The Sydney Thunder currently lack an Australian Twenty20 bowler but their attack is ready to fire against some of the best batters in the Women's Big Bash League finals.
While the Thunder's top-order is laden with international stars, veteran Rene Farrell and West Indian allrounder Stefanie Taylor are the only members of the bowling group for Thursday's semi-final against the Scorchers with any international Twenty20 experience.
That is not the case for their finals' opposition though with the Sydney Sixers (five), Adelaide Strikers (five) and Perths (three) boasting tremendous depth.
Despite the numbers the Thunder enter the finals with the best bowling net run-rate component of all clubs, having gone at just 6.47 an over on their way to finishing second.
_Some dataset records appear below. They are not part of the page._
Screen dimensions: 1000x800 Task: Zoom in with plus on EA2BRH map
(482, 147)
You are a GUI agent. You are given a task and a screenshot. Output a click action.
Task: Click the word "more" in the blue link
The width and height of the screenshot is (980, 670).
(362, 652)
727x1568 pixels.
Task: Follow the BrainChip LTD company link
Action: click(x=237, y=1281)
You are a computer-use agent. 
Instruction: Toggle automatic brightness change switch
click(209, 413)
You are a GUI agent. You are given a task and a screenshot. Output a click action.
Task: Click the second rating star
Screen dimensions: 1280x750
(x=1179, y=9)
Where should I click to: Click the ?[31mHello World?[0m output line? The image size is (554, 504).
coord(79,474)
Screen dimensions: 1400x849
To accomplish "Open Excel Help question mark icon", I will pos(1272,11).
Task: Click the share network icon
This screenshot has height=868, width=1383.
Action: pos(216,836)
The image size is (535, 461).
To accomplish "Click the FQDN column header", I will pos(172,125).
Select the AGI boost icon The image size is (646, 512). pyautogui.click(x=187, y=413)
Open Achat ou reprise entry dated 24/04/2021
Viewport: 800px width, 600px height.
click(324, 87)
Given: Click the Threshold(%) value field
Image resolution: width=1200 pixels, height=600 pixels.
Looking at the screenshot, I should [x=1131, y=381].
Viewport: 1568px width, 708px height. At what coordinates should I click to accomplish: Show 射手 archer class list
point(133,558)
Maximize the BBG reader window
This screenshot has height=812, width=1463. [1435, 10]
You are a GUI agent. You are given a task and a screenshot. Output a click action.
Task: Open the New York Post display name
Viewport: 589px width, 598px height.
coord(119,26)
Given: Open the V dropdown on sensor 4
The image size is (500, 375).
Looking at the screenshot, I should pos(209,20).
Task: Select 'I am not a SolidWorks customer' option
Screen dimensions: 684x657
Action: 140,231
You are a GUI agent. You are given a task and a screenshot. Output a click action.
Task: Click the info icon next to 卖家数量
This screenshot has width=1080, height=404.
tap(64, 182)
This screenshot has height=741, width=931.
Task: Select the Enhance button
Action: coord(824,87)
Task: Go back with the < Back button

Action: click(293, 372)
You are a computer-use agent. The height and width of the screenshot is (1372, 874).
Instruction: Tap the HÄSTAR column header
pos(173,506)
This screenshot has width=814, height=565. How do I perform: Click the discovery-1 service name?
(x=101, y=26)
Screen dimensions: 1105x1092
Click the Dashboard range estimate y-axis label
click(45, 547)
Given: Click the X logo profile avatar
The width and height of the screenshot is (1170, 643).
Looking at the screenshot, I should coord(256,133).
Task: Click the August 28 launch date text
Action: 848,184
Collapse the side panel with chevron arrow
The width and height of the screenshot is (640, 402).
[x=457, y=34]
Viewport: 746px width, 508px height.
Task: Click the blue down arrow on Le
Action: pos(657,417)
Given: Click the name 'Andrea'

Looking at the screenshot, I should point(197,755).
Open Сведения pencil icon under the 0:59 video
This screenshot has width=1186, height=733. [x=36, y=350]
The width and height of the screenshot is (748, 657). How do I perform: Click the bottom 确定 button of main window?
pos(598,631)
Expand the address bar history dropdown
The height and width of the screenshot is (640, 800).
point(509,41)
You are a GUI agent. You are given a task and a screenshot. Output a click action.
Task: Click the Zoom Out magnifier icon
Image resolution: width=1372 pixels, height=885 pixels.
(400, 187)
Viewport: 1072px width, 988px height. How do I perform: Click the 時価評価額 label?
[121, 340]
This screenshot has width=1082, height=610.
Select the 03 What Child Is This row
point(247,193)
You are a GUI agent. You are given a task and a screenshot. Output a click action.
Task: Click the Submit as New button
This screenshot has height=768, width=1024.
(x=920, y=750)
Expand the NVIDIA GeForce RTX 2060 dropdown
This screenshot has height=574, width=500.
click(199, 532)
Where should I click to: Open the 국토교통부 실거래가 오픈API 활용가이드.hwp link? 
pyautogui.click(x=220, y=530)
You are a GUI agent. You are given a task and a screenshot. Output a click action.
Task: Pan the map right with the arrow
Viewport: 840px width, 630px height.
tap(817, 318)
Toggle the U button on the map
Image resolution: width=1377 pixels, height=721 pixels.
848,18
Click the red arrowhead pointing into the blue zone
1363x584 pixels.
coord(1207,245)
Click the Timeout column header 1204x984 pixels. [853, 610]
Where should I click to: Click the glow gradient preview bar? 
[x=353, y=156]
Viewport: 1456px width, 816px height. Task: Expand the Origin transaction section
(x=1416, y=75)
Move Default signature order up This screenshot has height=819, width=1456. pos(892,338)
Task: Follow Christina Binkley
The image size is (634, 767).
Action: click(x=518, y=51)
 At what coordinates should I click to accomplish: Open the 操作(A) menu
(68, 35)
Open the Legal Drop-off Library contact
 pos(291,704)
"From the outside, I can see that people thought we had some young players in the group," vice-captain Rachael Haynes said.
"But at every opportunity, they've definitely stood up in big moments.
"We've had some players really stand up and we've known how talented they've been for a while now being in the NSW system."
Key to the Thunder's attack is their multitude of medium pacers, none of whom have gone at more than seven an over this season.
Youngster Belinda Vakarewa is their quickest, Farrell swings the ball significantly while Nicola Carey has become far more threatening in recent years.
To complete their attack Taylor complements young spinners Maisy Gibson and Sam Bates.
"In terms of T20 cricket it's not how quick you can bowl but how you execute under pressure," Haynes said.
"Needing to bowl yorkers at the right time and take the pace off."
The Thunder have been forced to travel to Perth due to the men's schedule, despite having finished higher on the WBBL ladder.
But Haynes, who captained Australia through the Ashes, said the match was being played at Perth's new Optus Stadium meaning there was no real home-ground advantage.